Machine learning, a branch of artificial intelligence, employs algorithms to extract data and forecast future trends. Engineers program software with models enabling statistical analysis to identify patterns within the data.

For instance, social media platforms such as Facebook, Twitter, Instagram, and YouTube collect user data. They anticipate interests and preferences using past behaviour, suggesting relevant products, services, or articles based on previous searches.

Machine learning, comprising tools and principles, finds application within data science and extends into various other domains. Data scientists frequently integrate machine learning into their tasks as needed, facilitating quicker data gathering and aiding in trend analysis.

Skill Required

To excel as a machine learning engineer, you must possess expertise in the following:

  • Capability to perform data modeling and analysis
  • Programming proficiency in languages like Python R, among others
  • A comprehensive grasp of statistics and probability
  • Familiarity with software engineering principles and system design
  • Proficiency in computer science, encompassing data structures, algorithms, and system architecture

Career Option in Machine Learning

If you opt for a career in machine learning and artificial intelligence, you have various pathways available.

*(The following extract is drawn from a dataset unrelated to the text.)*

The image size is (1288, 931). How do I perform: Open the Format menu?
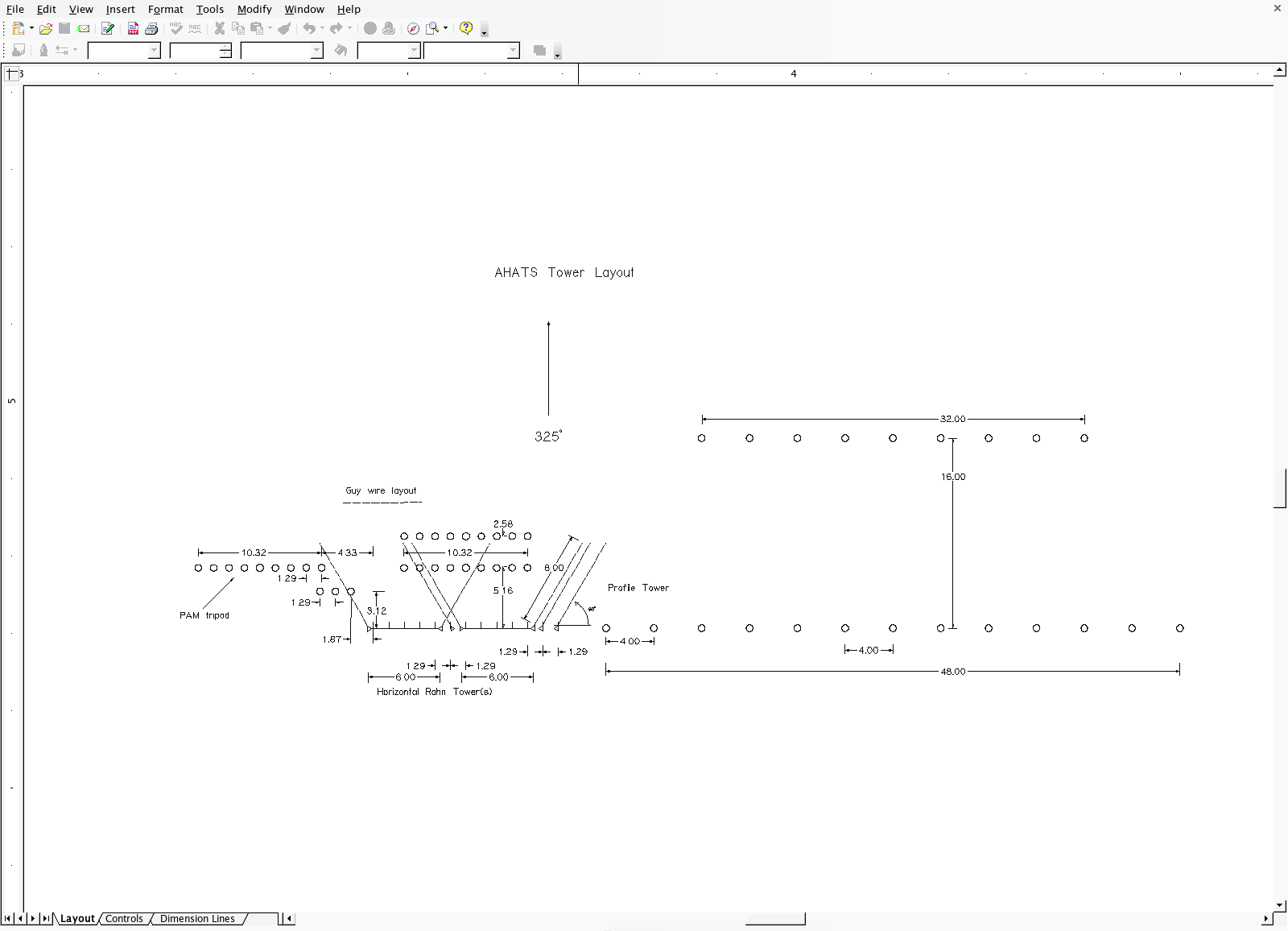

  • Machine Learning Engineer: Conducts research and constructs AI systems for machine learning, focusing on enhancing and managing AI systems.
  • AI Engineer: Develops and implements AI infrastructure for development and production purposes.
  • Cloud Engineer: Constructs and manages cloud infrastructure.
  • Computational Linguist: Designs computer systems to understand human language patterns.

Universities that offer Machine Learning

Institutions that offer various programs such as Bachelor's, Master's, and Ph.D. degrees in machine learning or related fields.

  • Indian Institute of Technology Kanpur (IIT Kanpur)
  • Indian Institute of Technology Bombay (IIT Bombay)
  • Indian Institute of Technology Delhi (IIT Delhi)
  • Indian Statistical Institute (ISI)
  • Indian Institute of Science (IISc)
  • Indian Institute of Information Technology (IIITs)
  • International Institute of Information Technology (IIIT-Hyderabad)

Primary recruiters of Machine Learning Specialists

The primary recruiters of machine learning specialists are:

  • Technology companies like Google, Facebook, Amazon, Microsoft, and Apple use machine learning extensively in their products and services.
  • Financial institutions such as banks, hedge funds, and insurance companies employ machine learning for risk assessment, fraud detection, and trading algorithms.
  • Healthcare organisations and pharmaceutical companies that apply machine learning for diagnostics, drug discovery, and patient care optimisation.
  • Autonomous vehicle companies such as Tesla, Waymo, and Uber rely on machine learning for developing self-driving technologies.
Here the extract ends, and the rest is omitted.